-- Exercise materials follows --

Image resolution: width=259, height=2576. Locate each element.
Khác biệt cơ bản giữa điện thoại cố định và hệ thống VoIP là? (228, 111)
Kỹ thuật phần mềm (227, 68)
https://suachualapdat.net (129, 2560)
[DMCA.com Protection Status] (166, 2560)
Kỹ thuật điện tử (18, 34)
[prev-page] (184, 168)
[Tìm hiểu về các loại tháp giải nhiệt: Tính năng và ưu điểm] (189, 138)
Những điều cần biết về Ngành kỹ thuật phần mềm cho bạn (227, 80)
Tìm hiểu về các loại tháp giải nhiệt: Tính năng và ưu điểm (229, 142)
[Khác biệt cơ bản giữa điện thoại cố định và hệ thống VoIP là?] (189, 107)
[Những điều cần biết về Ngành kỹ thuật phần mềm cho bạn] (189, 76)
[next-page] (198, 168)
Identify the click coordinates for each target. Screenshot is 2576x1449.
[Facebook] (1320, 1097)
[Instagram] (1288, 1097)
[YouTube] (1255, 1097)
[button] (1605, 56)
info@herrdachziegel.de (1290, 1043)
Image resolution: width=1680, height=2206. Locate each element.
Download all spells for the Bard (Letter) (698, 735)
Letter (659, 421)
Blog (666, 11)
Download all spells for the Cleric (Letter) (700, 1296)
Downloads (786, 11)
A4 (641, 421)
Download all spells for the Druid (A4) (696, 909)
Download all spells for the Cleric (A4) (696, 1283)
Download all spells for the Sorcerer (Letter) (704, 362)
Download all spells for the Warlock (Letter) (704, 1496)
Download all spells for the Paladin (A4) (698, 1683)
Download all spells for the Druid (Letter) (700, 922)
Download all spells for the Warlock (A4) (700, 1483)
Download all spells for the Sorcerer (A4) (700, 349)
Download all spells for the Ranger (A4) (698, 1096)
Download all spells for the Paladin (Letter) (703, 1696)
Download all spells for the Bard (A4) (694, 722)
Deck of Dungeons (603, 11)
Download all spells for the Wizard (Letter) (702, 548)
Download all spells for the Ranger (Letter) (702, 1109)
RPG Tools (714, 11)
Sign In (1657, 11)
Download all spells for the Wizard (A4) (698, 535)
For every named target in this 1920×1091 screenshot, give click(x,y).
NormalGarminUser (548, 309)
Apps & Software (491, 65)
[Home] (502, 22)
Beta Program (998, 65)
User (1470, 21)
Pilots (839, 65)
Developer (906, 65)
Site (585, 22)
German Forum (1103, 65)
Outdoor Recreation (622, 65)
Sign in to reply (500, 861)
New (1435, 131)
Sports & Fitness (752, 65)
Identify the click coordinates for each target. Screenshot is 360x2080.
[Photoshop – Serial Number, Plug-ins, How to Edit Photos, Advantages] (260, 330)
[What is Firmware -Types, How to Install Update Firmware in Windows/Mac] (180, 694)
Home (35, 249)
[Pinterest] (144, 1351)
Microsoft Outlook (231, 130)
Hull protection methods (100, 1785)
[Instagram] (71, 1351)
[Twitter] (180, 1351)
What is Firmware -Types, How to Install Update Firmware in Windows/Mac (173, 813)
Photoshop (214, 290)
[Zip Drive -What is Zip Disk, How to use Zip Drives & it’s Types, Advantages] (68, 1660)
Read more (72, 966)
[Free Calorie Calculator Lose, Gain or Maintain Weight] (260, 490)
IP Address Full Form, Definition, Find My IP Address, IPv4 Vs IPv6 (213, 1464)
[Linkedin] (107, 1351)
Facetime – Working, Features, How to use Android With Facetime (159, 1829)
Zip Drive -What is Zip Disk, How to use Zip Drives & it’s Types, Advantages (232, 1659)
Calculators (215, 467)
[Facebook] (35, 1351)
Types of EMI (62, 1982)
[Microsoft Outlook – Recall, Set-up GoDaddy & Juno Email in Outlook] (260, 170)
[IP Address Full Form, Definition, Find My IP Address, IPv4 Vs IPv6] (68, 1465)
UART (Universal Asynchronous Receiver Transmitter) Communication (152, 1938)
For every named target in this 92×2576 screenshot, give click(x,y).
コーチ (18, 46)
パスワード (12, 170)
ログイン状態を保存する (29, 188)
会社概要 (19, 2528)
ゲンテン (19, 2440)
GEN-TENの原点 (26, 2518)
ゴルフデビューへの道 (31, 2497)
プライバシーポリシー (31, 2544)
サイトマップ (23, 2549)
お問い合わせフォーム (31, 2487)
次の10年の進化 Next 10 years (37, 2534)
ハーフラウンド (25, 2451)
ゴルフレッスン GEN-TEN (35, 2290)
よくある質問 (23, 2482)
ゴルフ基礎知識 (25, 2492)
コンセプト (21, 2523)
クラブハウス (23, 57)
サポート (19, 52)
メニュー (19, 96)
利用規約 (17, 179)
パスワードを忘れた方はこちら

-- Exercise materials concluded --

Try it
Copy task for the entries above: every line with the string "each".

Written response
Image resolution: width=259, height=2576. Locate each element.
Identify the click coordinates for each target. Screenshot is 2576x1449.
Image resolution: width=1680, height=2206. Locate each element.
Identify the click coordinates for each target. Screenshot is 360x2080.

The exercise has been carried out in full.